Oui, merci de te casser le bol à aller les chercher dans les replis des collines volcaniques des hautes terres d'Auvergne.
A la ferme "d'en haut", là où le chemin d'accès est sinueux et sans issue. Et là où l'on te laisse seul dans la cuisine qui sent encore la café du matin, tandis que l'on descend les marches humides qui mènent à la cave, le temps de remonter avec les bras chargés.
Un vieux chien au membres raidis, s'étale sous la table. Il t'observe l’œil résigné. Depuis quelques hivers déjà, il a renoncé à se lever pour t'accueillir, et à courir sur le chemin pour te raccompagner, histoire de jouer à mordiller des pneus neufs.
Les minutes s'égrainent lentement au tic-tac du balancier de l'horloge ancienne. La nappe usée, de toile cirée tendue par des baguettes, accueille maintenant tes fromages. Ils y seront soigneusement emballés un par un, dans des exemplaires à peine jaunis de "La Montagne", parce que "C'est meilleur !", te glisse t-on avec un sourire malicieux.
On te sert un café brulant. Il a déjà bouilli au moins trois fois, depuis l'heure de la traite.
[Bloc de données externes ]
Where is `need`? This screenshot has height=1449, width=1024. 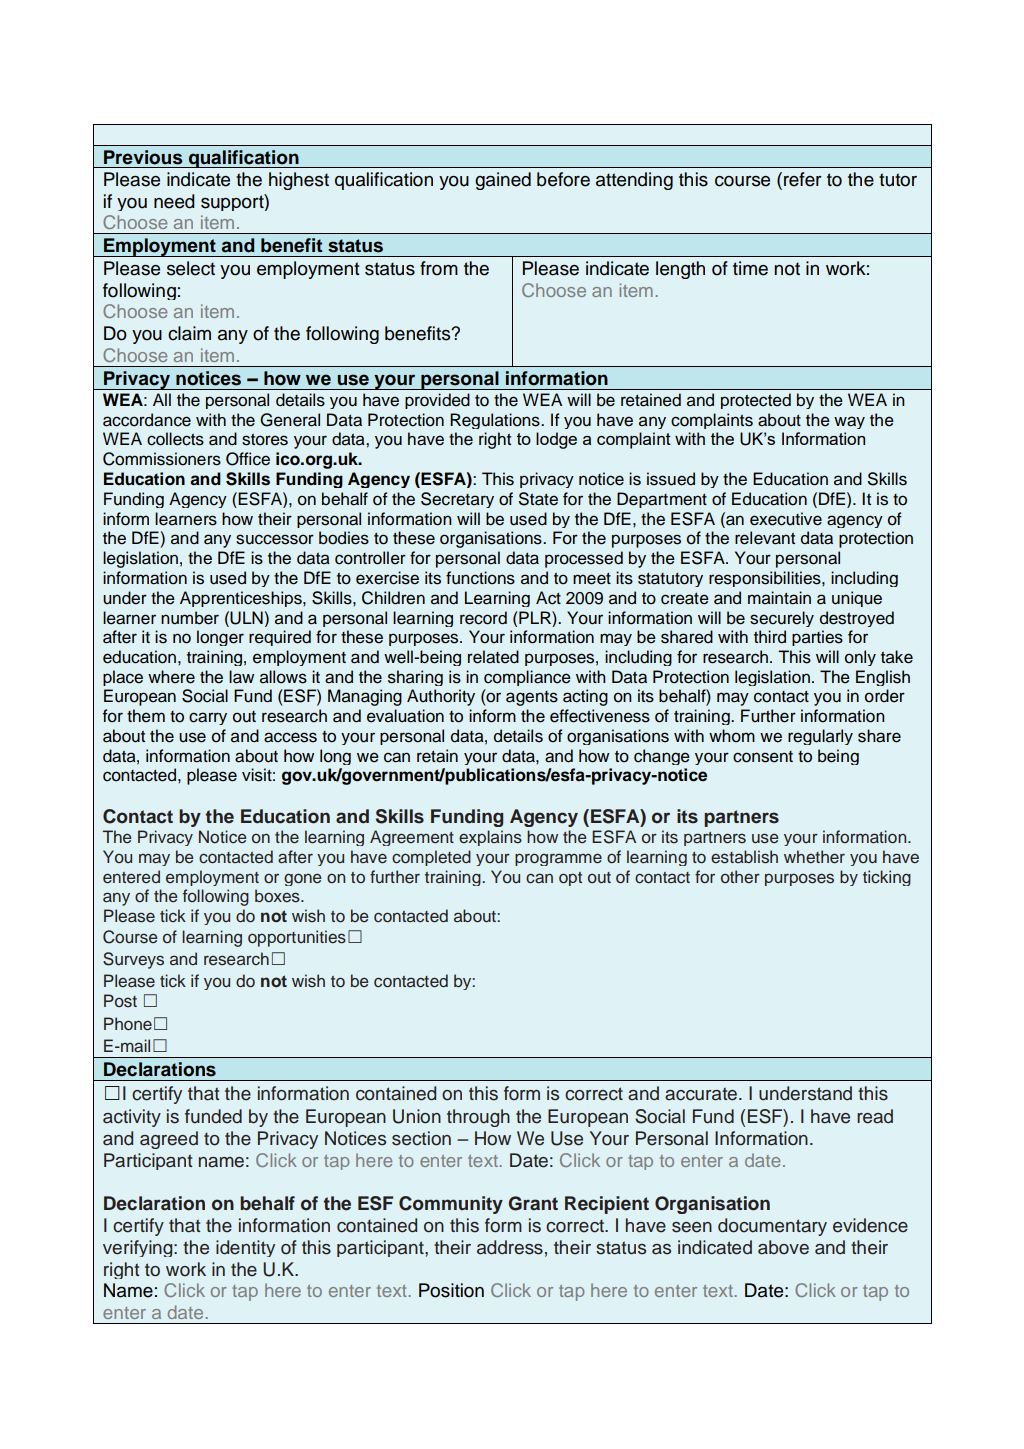 need is located at coordinates (174, 201).
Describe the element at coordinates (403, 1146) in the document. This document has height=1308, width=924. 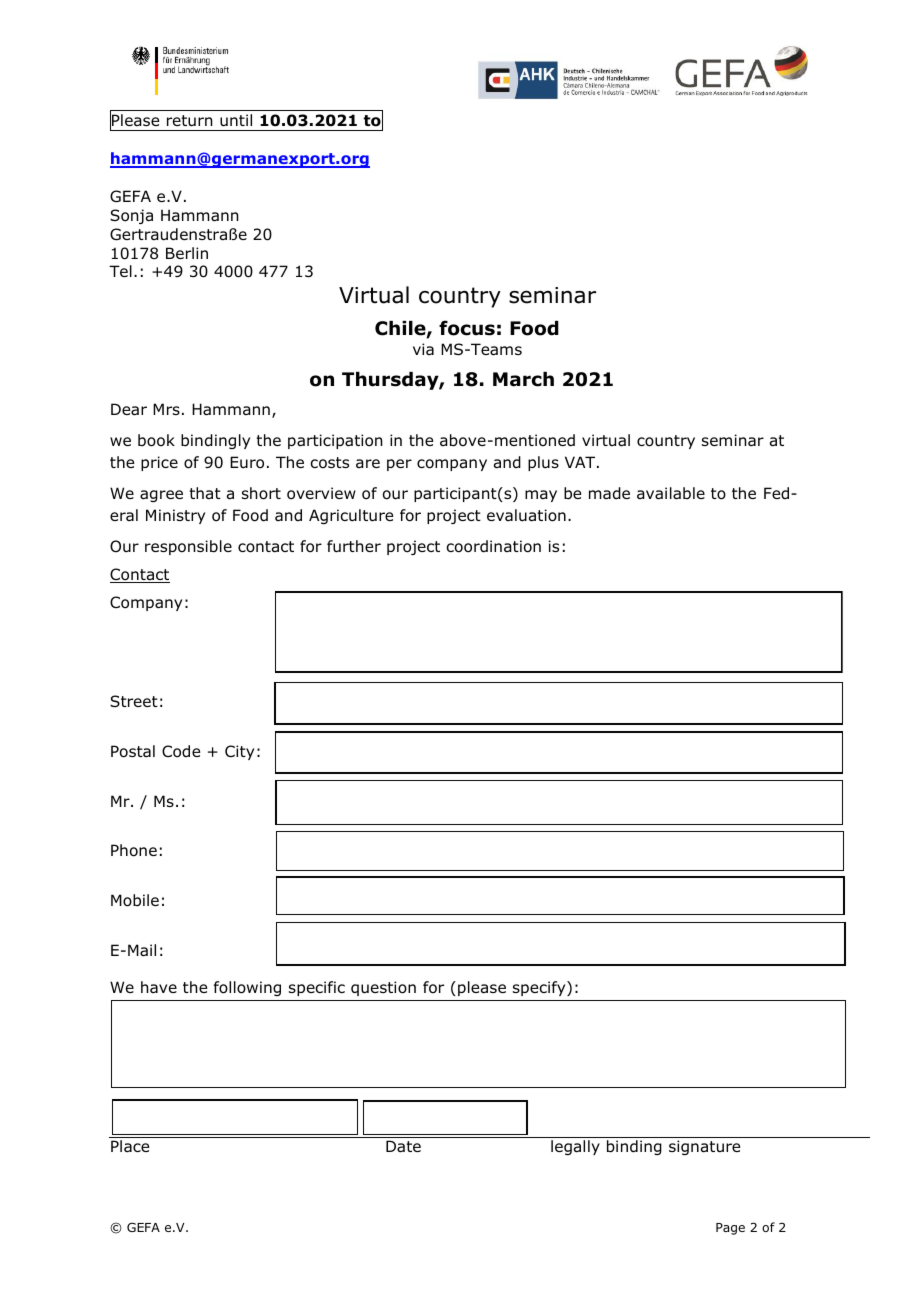
I see `Date` at that location.
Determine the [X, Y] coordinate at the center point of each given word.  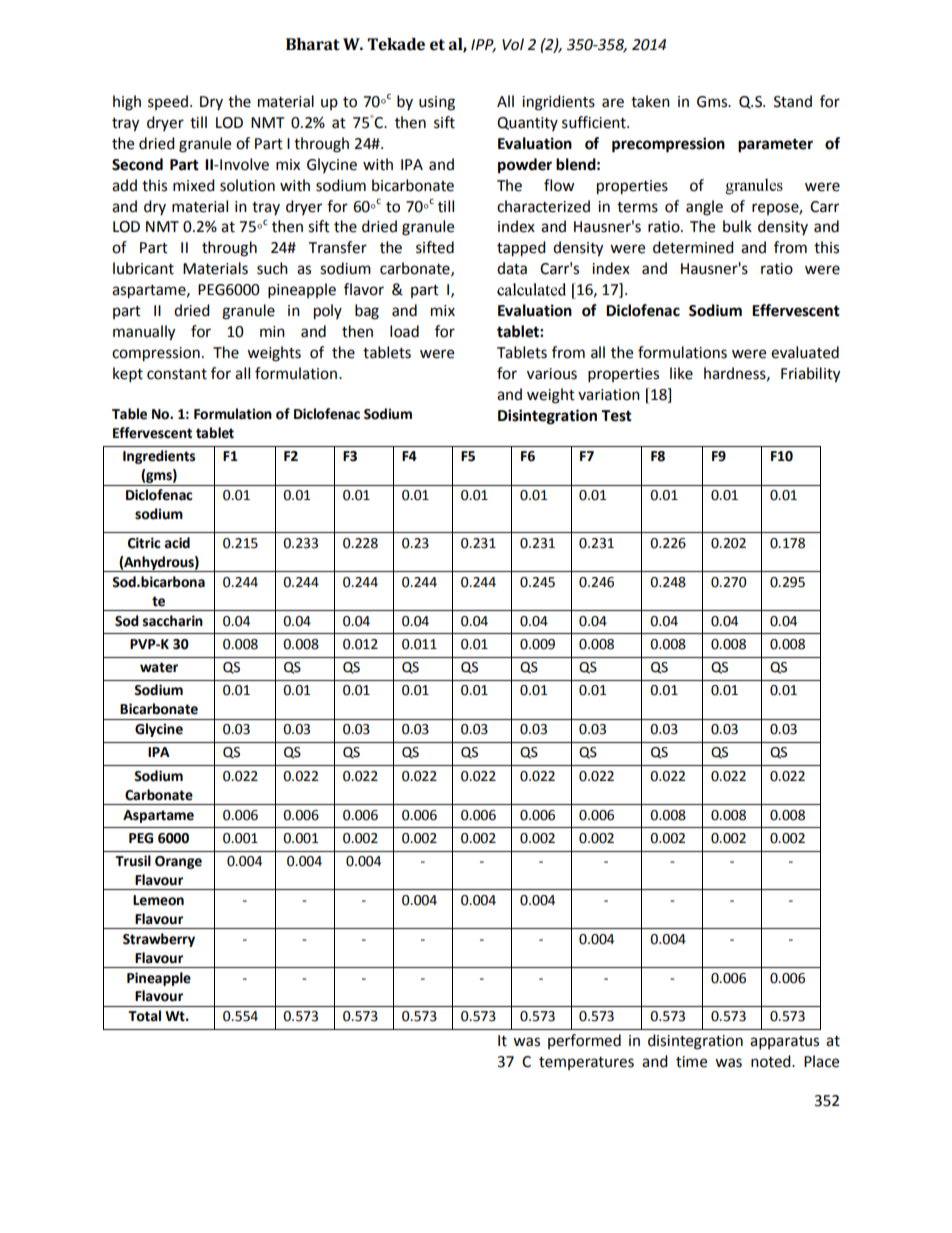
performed [584, 1041]
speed [168, 102]
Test [616, 416]
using [437, 103]
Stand [793, 101]
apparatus [784, 1043]
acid [177, 543]
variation [609, 395]
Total [144, 1016]
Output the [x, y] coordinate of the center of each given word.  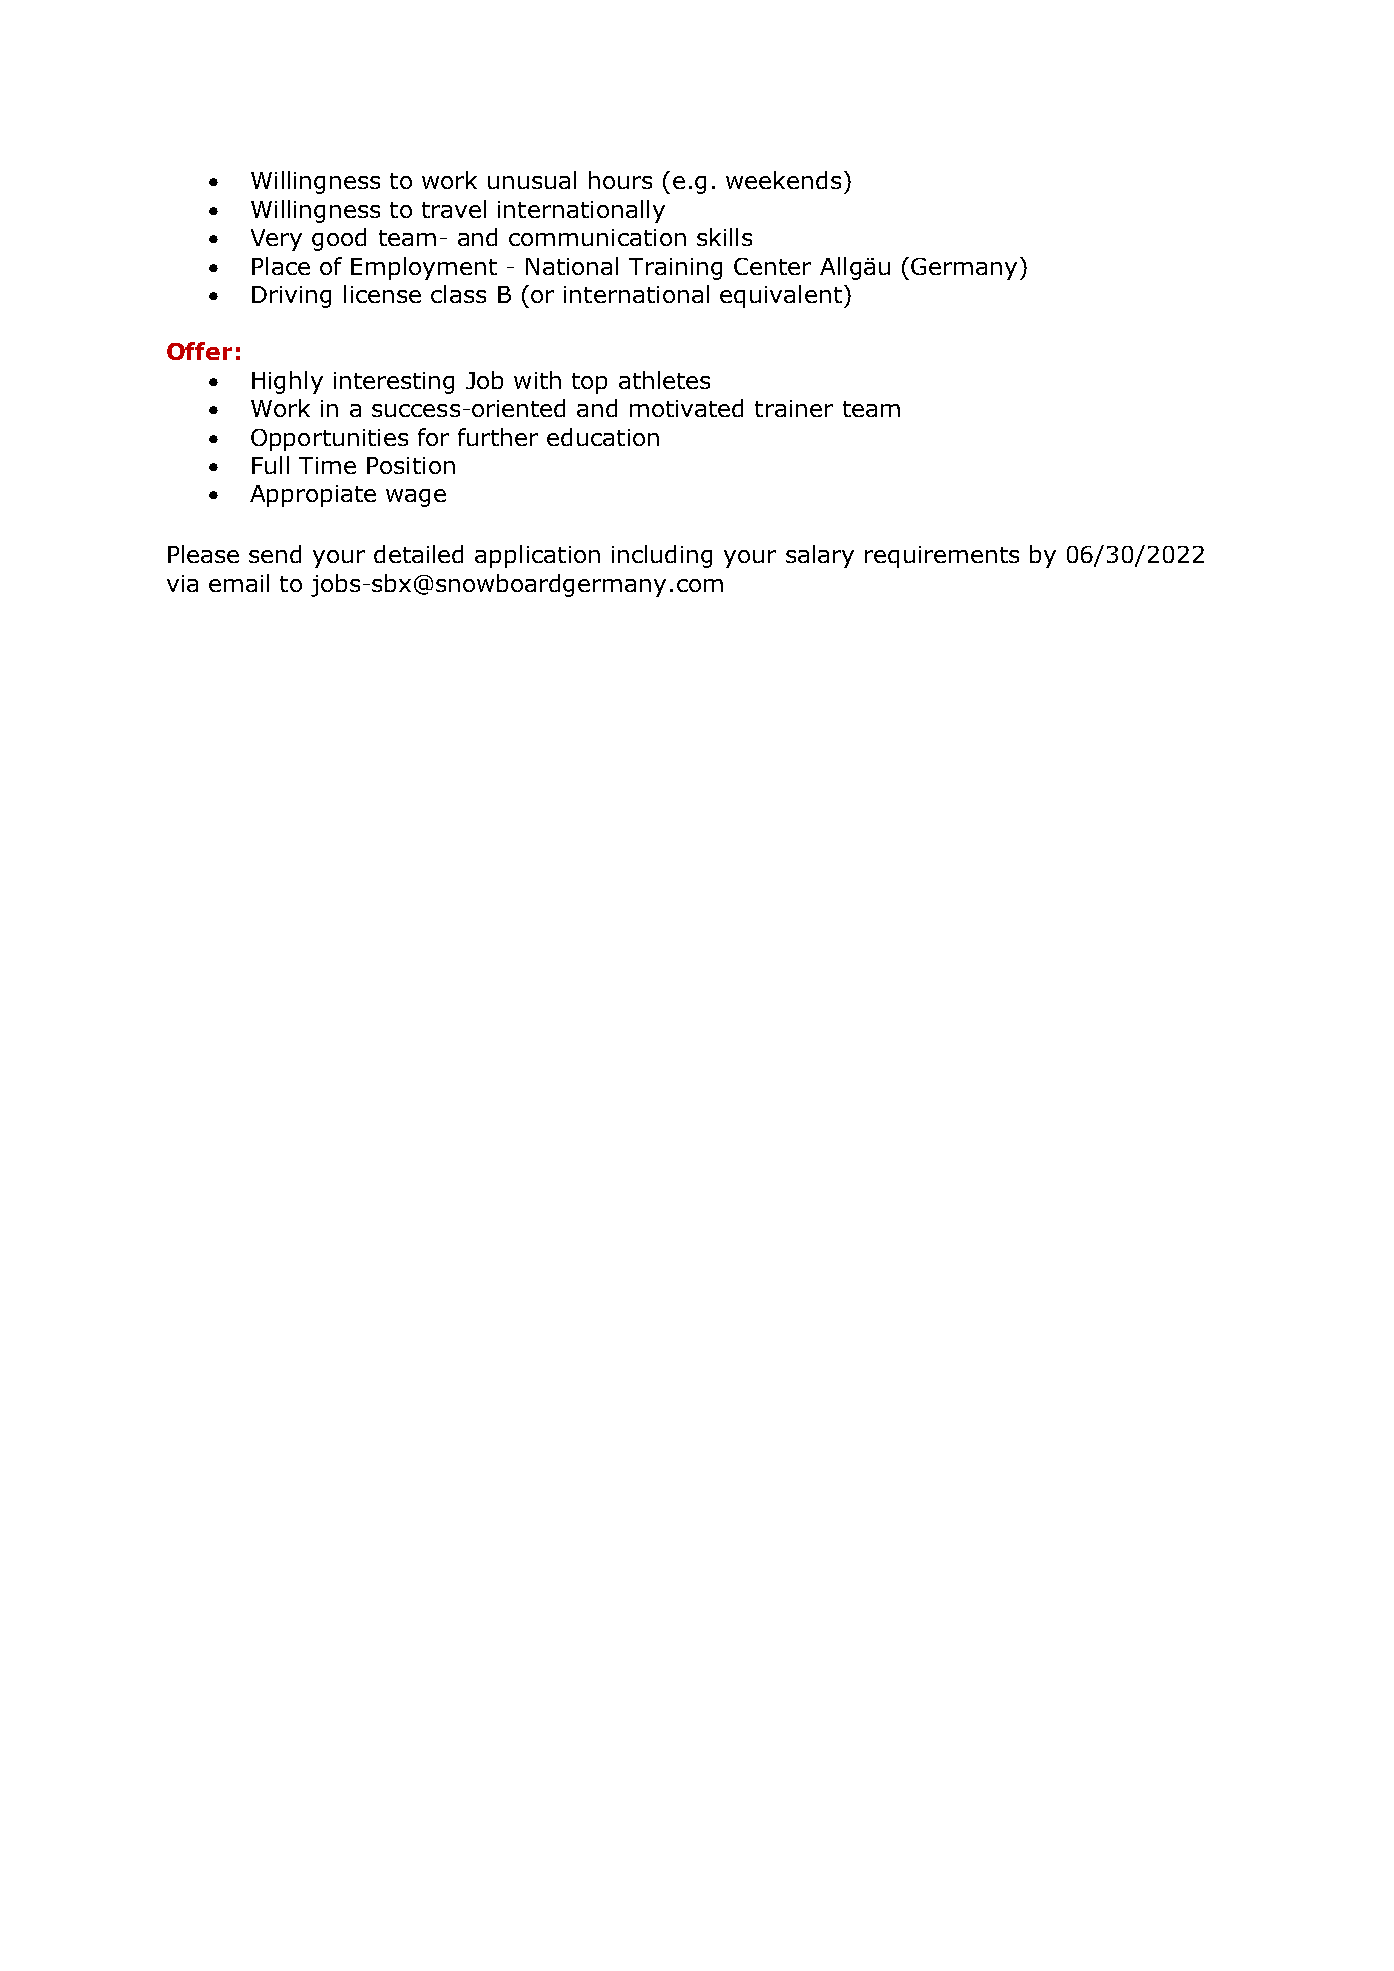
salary [820, 556]
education [603, 437]
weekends [783, 180]
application [537, 556]
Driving [291, 297]
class [458, 294]
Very [276, 240]
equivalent [781, 296]
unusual [532, 180]
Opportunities [329, 440]
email [239, 583]
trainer [794, 408]
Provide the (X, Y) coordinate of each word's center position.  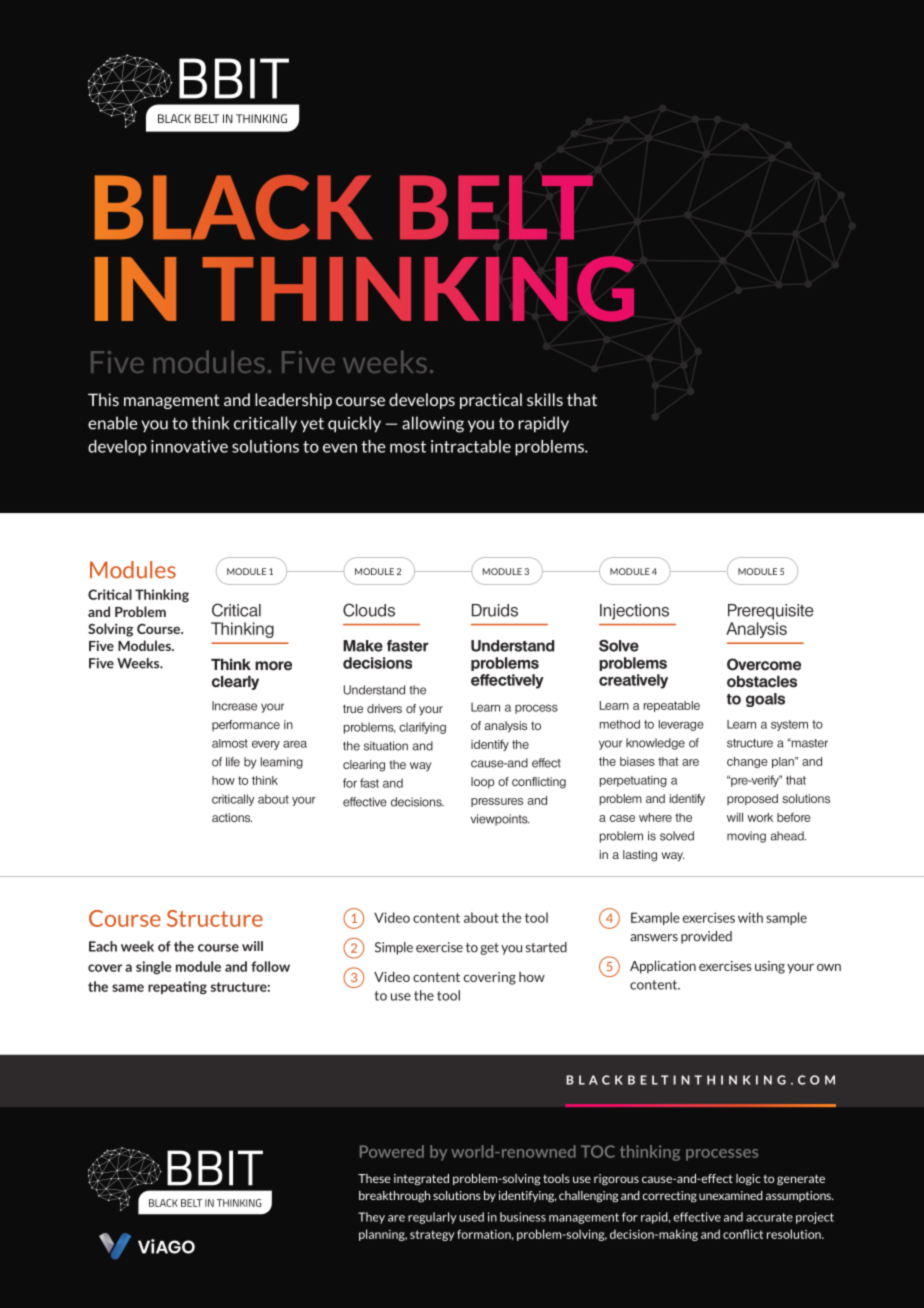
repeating (177, 988)
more (273, 666)
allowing (433, 424)
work (760, 817)
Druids (495, 610)
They (371, 1218)
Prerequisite (770, 612)
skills (545, 399)
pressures (497, 802)
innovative (189, 446)
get (489, 949)
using (770, 967)
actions (232, 817)
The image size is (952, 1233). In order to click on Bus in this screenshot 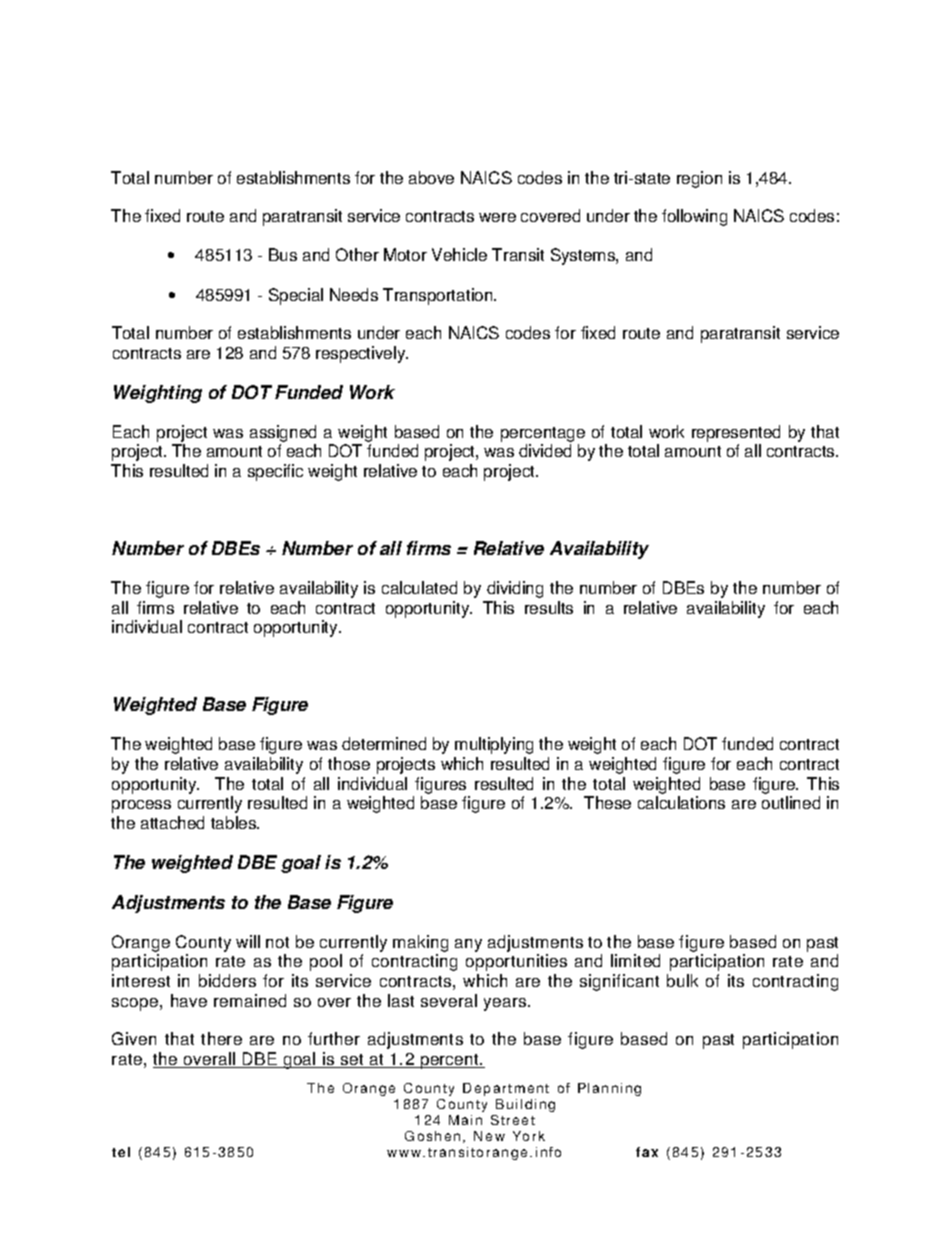, I will do `click(283, 254)`.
Tu portes à tes lèvres une tasse en porcelaine "du mariage", aux motifs palis, alors que tu devises sur la météo, décidément humide cette année, et que même que si ça continue, il n'y aura pas d'hiver.
Les billets neufs à peine sortis, sont prestement escamotés. Sauf ces drôles de billets de cinq euros, que l'on ne connaissait pas encore, et sur lesquels on s’attarde un peu. Un peu de curiosité, un petit fond de méfiance. Sait on jamais...
Il est déjà l'heure de repartir. La lourde porte en chêne claque dans ton dos, alors que tu t'éloignes vers ton Land.
Son habitacle sent maintenant un peu le chien mouillé, mais là, tu sais que ça vient de ton chargement...
Tu penses au sourire de la vieille, à celui des copains qui t’accueilleront dans quelques heures. Tu ne peux réprimer une ébauche de larme, que tu écrases rapidement d'un revers de manche.
Il est tard déjà, et la route est longue, encore.